Return the lines below that contain the word "Given".

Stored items
───
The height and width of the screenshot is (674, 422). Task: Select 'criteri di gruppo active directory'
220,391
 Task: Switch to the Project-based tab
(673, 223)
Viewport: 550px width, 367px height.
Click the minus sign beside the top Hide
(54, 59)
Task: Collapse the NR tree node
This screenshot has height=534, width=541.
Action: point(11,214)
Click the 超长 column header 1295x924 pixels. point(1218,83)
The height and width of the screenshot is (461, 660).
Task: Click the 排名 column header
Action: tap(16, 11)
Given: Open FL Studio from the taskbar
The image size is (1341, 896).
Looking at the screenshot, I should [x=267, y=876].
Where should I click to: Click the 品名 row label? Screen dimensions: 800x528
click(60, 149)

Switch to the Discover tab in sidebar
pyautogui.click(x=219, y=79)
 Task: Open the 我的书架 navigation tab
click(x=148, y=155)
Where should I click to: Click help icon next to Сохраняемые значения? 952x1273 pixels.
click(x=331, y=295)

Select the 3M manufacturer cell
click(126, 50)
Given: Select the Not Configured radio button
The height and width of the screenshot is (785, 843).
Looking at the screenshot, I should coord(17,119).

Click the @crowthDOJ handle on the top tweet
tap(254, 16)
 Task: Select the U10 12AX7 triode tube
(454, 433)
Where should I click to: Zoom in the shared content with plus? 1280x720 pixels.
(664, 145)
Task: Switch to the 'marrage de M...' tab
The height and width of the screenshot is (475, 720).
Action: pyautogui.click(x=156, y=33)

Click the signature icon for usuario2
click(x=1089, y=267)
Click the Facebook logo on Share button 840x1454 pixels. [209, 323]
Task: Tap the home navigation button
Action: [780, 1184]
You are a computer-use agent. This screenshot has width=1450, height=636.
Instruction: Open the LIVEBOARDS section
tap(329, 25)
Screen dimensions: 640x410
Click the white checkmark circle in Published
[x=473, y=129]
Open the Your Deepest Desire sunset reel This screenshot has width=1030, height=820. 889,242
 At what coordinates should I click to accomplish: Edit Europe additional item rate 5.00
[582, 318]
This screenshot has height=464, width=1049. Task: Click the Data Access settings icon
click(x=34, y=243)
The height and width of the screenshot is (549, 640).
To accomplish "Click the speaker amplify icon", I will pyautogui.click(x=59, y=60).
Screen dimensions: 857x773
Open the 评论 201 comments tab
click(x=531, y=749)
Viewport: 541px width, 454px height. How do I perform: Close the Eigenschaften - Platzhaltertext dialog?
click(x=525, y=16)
───
RESULT OF THIS EXERCISE ::
Given: Open FL Studio from the taskbar
Given: Select the Not Configured radio button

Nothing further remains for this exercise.